Compared with the florid creation myths of other ancient cultures, this work is a tightly written poetic account of the making of the world. God creates human beings as stewards of his work, and they are expected to abide by moral laws or face the consequences.

Most of the book is devoted to the life stories of the first Hebrews—Abraham, Sarah, and their descendants, especially their son Isaac, grandson Jacob (also known as Israel), and great-grandson Joseph.

God leads Abraham to the land of Canaan and promises to give it to his descendants, who are expected to obey God’s laws in return. The Jews of ancient times, who compiled the Bible and claimed to live by its laws, considered this promise as their deed to the land of Israel.

The topic of Exodus recounts the tribulations of the Children of Israel in Egypt, their liberation from slavery under the leadership of Moses, and their receiving of the Ten Commandments at Mount Sinai. Scholars disagree as to whether the story has factual basis.

The rest of the Torah is largely devoted to a discussion of God’s laws—criminal, economic, moral, and ritual. These passages eventually formed the basis of the laws in the Talmud and of all subsequent Jewish ethical and legal thought.

Prophets, despite its name, starts off with six history books. Joshua describes the conquest of the Land of Canaan by the Children of Israel. Judges is a collection of stories about heroes and heroines, both military and spiritual, who lived in the era following Joshua; they include such famous figures as Samson, Gideon, and Deborah.

Samuel I and II tell of the first kings of Israel— Saul, David, and Solomon—describing their victories, defeats, family struggles, and moral challenges. Kings I and II take the story from the death of Solomon, through the breakup into two kingdoms—Israel in the north and Judah in the south—to the final conquest and destruction of both kingdoms.

More than a century of archeological research has confirmed the overall historical accuracy of Kings I and II. Of course, God’s role in the events and their moral significance are questions of faith rather than history. In the Bible’s viewpoint, good kings and law-abiding citizens ensure prosperity, success, and peace, while injustice and idol-worship bring about national disaster and suffering.

The rest of Prophets is devoted to the words of Isaiah, Jeremiah, Ezekiel, and the 12 “minor” prophets, so called because of the brevity of their statements. Each book records the visions and inspired sermons of a different holy man, all of them active in the era of the kingdoms and their immediate aftermath.

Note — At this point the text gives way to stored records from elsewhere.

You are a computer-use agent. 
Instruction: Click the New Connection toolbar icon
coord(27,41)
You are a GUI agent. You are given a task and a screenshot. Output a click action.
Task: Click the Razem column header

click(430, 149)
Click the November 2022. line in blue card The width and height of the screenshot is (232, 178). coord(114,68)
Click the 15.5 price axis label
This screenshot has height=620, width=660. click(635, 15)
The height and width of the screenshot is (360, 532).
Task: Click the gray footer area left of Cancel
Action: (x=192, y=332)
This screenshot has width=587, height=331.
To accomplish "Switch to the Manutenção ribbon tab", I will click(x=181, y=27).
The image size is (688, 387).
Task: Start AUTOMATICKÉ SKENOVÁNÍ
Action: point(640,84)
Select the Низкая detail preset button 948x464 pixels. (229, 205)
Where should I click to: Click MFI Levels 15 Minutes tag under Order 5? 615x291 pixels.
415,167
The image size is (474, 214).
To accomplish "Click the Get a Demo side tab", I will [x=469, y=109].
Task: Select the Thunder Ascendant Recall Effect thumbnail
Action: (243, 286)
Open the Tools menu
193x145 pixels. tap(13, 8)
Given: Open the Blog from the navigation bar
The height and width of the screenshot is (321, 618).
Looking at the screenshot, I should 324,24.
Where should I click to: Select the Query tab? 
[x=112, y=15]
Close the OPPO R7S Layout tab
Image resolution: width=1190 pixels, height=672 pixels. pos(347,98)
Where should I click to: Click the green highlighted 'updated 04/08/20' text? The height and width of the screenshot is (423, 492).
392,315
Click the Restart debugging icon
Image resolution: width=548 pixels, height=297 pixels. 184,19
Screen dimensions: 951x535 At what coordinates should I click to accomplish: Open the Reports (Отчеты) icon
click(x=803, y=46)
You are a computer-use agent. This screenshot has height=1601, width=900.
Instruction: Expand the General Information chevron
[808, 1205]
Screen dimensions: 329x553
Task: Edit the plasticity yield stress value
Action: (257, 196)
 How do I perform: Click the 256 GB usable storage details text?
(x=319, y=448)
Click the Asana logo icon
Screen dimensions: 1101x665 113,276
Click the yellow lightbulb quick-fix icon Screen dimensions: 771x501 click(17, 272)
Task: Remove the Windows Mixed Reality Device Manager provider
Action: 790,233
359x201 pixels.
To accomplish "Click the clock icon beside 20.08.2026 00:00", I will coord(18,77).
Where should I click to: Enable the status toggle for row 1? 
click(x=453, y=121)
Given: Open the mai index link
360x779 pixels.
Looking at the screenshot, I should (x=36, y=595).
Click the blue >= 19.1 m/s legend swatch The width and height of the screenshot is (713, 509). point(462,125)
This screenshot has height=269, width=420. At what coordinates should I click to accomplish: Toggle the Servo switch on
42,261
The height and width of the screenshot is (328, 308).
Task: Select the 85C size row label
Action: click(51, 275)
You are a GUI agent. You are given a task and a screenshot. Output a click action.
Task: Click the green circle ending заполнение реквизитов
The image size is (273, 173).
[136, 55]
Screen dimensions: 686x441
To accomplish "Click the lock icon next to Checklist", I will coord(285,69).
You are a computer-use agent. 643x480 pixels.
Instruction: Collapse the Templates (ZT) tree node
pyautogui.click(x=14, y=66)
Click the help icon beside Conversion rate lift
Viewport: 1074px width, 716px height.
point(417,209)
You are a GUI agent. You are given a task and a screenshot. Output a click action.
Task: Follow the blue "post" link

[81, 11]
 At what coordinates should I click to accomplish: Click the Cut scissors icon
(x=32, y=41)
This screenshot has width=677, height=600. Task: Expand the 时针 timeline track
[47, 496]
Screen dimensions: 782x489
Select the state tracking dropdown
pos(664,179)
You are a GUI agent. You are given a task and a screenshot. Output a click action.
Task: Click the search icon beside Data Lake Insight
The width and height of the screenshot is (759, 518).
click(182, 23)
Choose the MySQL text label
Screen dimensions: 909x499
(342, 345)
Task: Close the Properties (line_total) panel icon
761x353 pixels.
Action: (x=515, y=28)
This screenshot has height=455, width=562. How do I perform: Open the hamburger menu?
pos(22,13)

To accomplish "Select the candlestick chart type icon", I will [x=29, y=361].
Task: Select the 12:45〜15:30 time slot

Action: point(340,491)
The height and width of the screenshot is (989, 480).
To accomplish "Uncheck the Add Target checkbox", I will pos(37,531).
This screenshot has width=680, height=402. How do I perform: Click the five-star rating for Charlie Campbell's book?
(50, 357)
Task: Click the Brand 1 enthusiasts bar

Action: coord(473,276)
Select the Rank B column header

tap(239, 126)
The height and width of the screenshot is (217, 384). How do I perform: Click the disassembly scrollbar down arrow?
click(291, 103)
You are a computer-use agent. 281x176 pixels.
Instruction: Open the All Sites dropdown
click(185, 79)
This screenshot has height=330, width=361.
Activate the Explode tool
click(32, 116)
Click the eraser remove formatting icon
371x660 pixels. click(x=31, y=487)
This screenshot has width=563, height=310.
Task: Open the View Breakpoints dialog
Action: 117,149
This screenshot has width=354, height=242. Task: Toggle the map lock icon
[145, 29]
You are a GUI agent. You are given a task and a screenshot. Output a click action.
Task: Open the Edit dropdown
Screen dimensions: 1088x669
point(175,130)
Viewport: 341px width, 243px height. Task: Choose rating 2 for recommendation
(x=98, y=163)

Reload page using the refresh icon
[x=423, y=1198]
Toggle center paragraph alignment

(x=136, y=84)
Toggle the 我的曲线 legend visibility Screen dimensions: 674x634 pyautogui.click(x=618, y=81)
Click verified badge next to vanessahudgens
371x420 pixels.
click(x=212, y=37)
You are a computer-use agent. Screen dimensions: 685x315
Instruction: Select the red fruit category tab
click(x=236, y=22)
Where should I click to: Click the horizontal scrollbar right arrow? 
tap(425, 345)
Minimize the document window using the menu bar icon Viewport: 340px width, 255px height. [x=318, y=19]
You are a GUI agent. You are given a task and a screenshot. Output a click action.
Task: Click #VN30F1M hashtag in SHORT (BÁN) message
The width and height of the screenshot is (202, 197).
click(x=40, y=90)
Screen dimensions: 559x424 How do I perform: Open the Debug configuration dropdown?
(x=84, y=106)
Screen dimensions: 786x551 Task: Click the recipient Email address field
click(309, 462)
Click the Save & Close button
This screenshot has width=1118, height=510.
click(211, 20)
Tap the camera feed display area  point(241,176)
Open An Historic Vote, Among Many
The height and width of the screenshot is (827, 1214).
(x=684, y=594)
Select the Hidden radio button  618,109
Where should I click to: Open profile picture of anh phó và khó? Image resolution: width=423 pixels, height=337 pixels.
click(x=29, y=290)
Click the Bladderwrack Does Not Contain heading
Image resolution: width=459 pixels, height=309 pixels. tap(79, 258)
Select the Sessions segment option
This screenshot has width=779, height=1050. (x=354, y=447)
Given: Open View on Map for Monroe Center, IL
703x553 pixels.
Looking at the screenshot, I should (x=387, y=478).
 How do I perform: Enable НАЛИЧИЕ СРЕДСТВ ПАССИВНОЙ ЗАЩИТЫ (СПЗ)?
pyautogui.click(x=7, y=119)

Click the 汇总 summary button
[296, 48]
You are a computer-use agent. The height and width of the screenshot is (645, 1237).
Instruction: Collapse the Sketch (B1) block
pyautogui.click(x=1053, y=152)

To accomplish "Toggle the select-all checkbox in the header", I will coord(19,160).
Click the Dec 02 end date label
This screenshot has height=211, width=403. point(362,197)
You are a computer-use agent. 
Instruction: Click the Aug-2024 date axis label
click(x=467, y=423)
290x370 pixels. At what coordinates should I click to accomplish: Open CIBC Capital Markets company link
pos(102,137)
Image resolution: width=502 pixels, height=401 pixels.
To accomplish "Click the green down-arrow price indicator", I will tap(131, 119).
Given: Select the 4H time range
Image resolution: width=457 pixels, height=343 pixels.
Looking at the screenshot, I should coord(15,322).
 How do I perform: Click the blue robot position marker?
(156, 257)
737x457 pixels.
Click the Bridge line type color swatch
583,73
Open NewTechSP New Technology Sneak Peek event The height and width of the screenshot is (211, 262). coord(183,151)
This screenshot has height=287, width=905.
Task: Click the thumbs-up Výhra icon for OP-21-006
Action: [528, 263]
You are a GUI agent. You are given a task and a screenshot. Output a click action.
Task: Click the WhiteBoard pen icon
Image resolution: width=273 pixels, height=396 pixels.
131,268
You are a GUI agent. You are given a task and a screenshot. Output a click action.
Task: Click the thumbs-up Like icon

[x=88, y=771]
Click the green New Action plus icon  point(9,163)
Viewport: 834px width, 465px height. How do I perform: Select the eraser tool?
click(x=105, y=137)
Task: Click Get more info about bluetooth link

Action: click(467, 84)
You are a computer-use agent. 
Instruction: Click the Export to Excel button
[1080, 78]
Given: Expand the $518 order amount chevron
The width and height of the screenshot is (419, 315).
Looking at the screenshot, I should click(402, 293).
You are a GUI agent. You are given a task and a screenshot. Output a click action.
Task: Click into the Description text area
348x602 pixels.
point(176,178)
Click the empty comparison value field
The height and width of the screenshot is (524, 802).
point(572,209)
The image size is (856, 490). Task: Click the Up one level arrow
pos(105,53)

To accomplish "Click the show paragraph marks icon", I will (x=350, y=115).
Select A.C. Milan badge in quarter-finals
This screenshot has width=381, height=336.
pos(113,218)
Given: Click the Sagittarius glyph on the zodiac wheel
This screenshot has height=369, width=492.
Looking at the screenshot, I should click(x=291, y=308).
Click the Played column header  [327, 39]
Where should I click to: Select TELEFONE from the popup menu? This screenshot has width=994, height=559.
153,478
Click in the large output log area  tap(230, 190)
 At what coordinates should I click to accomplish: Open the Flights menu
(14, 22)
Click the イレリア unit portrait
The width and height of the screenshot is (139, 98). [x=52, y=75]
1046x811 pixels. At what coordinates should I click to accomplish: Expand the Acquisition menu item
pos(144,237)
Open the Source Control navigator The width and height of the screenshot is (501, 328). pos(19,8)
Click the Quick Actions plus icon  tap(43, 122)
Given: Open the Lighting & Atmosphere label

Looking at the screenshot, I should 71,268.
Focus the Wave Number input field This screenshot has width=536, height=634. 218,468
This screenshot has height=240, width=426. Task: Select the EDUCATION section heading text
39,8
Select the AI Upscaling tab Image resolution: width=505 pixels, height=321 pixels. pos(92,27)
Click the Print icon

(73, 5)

The prophets explore the purpose of life, for humans in general and the Hebrews in particular. In very powerful language, they chastise wrongdoers and mourn the calamities God has inflicted on the nation. They call on individuals and society to return to the ways of righteousness, promising God’s pardon if they do. In Jonah, this message is explicitly aimed at all the peoples of the world. But even in despair, the prophets keep faith with their inspiring vision of eventual redemption and peace, when “The wolf also shall dwell with the lamb, and the leopard shall lie down with the kid” (Isaiah 11:6).

The Writings section of the Bible begins with the book of Psalms, a collection of 150 religious poems said to have been written by King David. Some of the psalms were apparently sung by the Levites at the Temple in Jerusalem. Others are more personal in tone, heartfelt missives to God from an individual, often in trouble, expressing faith in God’s ultimate justice and mercy.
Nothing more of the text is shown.